/---

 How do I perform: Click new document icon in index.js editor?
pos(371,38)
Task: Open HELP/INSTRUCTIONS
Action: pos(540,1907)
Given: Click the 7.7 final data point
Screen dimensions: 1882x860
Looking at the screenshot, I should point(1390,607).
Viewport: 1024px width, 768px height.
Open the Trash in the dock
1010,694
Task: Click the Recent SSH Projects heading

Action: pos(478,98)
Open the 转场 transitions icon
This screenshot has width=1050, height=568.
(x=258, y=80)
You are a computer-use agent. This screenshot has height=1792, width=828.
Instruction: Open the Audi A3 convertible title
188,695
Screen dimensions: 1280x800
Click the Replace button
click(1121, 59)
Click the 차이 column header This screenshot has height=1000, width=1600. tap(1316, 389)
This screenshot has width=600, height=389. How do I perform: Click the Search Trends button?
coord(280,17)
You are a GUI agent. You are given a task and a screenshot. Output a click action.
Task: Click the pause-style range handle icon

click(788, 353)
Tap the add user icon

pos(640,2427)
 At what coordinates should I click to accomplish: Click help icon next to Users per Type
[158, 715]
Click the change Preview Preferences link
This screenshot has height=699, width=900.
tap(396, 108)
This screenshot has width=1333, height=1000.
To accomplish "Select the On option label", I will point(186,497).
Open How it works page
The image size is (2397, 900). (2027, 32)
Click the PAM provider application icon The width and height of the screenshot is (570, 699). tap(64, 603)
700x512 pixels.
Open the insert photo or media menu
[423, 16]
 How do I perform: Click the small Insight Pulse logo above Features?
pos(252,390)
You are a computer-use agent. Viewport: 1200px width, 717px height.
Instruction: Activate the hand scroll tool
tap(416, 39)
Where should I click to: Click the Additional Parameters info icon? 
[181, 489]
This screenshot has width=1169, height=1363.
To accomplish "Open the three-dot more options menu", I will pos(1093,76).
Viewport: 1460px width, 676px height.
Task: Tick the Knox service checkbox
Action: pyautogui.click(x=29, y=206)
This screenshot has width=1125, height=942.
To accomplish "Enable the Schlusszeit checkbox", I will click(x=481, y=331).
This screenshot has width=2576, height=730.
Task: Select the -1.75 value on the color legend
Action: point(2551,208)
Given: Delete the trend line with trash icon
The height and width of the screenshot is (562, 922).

\---

Your goal
Pull every line containing "computer" from the data.

Written solution
You are a computer-use agent. This screenshot has height=1792, width=828.
You are a computer-use agent. Viewport: 1200px width, 717px height.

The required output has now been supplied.